The basic recipe is easy and you can have it bubbling away on the stove while you make dinner, clean the house, or watch a movie with the family!


All you need is water, onions, celery, and carrots but there are many other kitchen scraps and veggies to can add to this base to give your broth more flavor.


Grab the free printable below to help get you started on your way to making your own Vegetable Broth at home!



What did I just say about kitchen scraps??


This can be the tops, bottoms, and skins of veggies that you would have previously thrown in the compost or the trash.


I recommend keeping a large ziplock bag in the freezer where you continuously add your scraps. Anytime you cut the top off celery, throw it in the bag! Anytime you skin an onion, put the skins in the bag.


Then when you are ready to make your broth, all you have to do is add water to cover your scraps and go!


Here are a few other veggies that work great in broth:

  • Leek tops, the most nutrient-dense portion of the plant

  • Greens and stems of vegetables (be cautious of using too much of just one green as it could have a strong flavor)

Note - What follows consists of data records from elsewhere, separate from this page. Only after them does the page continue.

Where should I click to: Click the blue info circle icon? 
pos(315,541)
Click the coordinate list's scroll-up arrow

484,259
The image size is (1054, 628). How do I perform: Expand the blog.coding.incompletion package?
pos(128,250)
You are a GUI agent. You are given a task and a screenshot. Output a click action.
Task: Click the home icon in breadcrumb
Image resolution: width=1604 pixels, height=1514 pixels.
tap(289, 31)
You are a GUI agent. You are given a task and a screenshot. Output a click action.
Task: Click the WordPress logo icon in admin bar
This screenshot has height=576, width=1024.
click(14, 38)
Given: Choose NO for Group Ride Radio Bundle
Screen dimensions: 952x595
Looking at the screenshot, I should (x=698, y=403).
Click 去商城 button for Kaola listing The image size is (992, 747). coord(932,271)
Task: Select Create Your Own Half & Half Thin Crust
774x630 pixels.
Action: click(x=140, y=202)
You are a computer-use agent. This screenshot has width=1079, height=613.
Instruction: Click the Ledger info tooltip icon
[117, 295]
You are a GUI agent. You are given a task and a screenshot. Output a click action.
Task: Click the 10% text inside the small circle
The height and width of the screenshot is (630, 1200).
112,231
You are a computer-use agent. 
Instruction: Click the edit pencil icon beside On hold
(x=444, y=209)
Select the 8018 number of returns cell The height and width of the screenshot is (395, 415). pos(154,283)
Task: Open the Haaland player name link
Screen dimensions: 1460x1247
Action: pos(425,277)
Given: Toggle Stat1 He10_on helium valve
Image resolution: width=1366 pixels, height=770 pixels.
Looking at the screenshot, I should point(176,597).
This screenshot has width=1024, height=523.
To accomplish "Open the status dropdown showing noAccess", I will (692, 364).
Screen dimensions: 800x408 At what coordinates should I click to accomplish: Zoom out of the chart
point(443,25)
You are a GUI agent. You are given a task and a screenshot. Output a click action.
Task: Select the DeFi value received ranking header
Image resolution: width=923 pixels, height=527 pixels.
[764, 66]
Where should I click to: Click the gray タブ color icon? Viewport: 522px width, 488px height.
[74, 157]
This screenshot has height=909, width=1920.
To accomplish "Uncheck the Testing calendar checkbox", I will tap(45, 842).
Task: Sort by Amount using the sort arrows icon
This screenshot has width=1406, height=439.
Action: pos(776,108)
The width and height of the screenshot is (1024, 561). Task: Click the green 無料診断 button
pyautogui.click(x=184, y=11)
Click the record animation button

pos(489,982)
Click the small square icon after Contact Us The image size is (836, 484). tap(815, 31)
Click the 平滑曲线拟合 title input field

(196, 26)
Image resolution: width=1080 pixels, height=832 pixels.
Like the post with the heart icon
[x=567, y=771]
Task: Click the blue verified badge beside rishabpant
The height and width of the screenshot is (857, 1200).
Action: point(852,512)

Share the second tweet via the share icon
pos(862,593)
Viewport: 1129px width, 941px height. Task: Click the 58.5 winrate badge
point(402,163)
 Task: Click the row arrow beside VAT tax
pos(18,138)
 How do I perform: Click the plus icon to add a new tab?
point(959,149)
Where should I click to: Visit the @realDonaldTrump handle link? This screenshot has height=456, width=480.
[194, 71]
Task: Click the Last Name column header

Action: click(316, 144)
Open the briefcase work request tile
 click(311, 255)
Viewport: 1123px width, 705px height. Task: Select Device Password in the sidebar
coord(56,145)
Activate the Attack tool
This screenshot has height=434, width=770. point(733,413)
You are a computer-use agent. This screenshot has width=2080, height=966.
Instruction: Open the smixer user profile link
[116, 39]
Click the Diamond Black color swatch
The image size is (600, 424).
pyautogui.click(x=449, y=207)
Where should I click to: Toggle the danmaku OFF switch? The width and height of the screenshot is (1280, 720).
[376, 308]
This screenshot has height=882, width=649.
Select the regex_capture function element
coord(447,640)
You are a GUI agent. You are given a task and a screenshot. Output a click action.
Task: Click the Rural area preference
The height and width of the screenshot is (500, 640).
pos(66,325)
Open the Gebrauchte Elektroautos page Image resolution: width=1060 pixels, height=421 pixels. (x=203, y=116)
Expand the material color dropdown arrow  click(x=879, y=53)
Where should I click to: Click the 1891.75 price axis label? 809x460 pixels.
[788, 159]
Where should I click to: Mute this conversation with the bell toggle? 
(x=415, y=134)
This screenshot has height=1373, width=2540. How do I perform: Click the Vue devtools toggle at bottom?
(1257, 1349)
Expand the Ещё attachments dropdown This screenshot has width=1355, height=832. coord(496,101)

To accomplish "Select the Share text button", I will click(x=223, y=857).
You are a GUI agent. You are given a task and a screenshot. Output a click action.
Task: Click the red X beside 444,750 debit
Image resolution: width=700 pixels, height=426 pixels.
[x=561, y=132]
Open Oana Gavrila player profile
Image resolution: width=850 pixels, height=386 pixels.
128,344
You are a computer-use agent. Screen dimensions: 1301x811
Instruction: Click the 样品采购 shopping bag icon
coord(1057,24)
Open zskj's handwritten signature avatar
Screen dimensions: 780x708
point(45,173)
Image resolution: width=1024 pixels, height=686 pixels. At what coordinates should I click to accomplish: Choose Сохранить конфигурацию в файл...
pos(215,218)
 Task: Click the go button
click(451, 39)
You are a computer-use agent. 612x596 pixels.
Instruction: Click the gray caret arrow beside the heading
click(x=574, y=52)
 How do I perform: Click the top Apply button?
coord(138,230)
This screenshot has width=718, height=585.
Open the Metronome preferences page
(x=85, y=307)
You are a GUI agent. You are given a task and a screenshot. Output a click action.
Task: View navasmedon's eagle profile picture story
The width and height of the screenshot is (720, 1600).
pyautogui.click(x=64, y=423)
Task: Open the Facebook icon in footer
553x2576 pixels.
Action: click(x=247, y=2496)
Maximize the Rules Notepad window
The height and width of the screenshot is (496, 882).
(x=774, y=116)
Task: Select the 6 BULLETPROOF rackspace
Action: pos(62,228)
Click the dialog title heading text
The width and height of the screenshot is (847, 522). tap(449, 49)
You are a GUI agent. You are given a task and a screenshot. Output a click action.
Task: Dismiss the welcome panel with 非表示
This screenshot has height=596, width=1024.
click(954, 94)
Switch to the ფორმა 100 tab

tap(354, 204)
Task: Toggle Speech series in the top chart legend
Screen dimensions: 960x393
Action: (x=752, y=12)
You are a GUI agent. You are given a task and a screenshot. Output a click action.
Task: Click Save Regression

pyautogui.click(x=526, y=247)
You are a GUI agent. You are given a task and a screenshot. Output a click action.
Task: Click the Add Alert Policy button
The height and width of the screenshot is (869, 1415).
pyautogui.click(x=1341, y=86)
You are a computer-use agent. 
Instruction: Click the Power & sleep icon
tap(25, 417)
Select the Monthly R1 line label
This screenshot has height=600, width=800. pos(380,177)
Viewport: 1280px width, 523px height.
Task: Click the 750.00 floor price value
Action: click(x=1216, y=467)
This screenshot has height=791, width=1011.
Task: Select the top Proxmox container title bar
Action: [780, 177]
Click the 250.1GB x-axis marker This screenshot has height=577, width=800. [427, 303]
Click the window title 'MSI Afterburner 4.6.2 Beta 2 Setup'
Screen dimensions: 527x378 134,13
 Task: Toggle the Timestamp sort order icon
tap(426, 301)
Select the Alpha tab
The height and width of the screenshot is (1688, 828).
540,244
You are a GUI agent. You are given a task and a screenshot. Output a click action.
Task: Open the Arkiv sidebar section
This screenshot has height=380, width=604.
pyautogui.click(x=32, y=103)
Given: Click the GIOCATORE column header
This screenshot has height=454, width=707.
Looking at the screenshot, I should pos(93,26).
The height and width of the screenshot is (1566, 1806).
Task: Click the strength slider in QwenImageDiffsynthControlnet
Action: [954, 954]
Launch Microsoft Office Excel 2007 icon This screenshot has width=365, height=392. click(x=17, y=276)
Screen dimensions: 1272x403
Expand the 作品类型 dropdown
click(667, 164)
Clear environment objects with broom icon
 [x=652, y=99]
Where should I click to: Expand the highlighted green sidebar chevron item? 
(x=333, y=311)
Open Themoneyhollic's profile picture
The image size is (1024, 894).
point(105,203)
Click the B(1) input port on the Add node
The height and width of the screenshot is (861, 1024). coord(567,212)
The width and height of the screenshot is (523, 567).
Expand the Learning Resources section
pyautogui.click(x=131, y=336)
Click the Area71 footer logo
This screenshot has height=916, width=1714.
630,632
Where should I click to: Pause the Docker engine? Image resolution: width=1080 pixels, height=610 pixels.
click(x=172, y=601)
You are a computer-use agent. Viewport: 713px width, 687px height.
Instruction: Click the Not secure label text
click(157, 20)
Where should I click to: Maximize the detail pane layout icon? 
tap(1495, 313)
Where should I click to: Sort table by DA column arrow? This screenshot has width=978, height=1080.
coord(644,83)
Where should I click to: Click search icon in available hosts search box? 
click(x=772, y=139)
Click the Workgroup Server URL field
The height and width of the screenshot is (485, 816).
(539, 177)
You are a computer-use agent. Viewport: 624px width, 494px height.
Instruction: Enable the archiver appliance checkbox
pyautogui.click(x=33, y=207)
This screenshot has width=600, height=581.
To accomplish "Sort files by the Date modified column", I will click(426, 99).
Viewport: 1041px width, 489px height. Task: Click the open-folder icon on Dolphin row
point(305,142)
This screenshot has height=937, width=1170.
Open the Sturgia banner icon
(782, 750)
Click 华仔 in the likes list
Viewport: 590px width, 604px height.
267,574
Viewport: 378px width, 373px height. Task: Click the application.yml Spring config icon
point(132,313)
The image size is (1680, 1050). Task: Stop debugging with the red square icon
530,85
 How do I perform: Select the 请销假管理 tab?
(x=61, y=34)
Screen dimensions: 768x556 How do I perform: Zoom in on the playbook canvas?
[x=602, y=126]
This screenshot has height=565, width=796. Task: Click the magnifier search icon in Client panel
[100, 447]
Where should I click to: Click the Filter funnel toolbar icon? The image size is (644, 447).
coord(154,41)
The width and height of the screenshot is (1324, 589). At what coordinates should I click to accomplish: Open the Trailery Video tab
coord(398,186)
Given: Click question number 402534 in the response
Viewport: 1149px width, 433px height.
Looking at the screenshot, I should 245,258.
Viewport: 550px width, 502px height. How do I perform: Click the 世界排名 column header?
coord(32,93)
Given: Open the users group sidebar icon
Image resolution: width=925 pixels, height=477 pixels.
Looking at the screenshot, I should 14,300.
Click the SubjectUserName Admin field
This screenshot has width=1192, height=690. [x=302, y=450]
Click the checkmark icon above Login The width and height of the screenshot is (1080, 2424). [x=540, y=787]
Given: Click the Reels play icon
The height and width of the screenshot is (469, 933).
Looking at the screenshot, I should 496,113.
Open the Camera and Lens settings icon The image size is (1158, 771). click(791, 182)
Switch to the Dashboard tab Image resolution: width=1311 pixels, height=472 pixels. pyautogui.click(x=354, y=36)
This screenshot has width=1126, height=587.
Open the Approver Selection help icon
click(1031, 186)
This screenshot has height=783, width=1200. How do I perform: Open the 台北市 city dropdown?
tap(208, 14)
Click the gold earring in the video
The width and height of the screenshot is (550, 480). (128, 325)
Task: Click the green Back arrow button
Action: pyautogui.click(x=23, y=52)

  • Winter squash bottoms, tops, and skins

  • Peels of onions, garlic, etc.


What vegetables should be avoided when you make stock:

  • Moldy and rotten vegetables

  • Certain vegetables may also lead to a more bitter broth: zucchini, broccoli, cabbage, turnips, and Brussels sprouts.

  • Other vegetables may lead to a cloudy broth or alter the consistency: potatoes, beets, and turnips.


Let your broth cool, strain the veggie bits (and then compost them), and then freeze the broth in whatever container works best for you in the amount that you typically use. I usually freeze 2-4 cups of broth in a container at a time because that seems to be the amount I would normally use for soup or rice or anything else!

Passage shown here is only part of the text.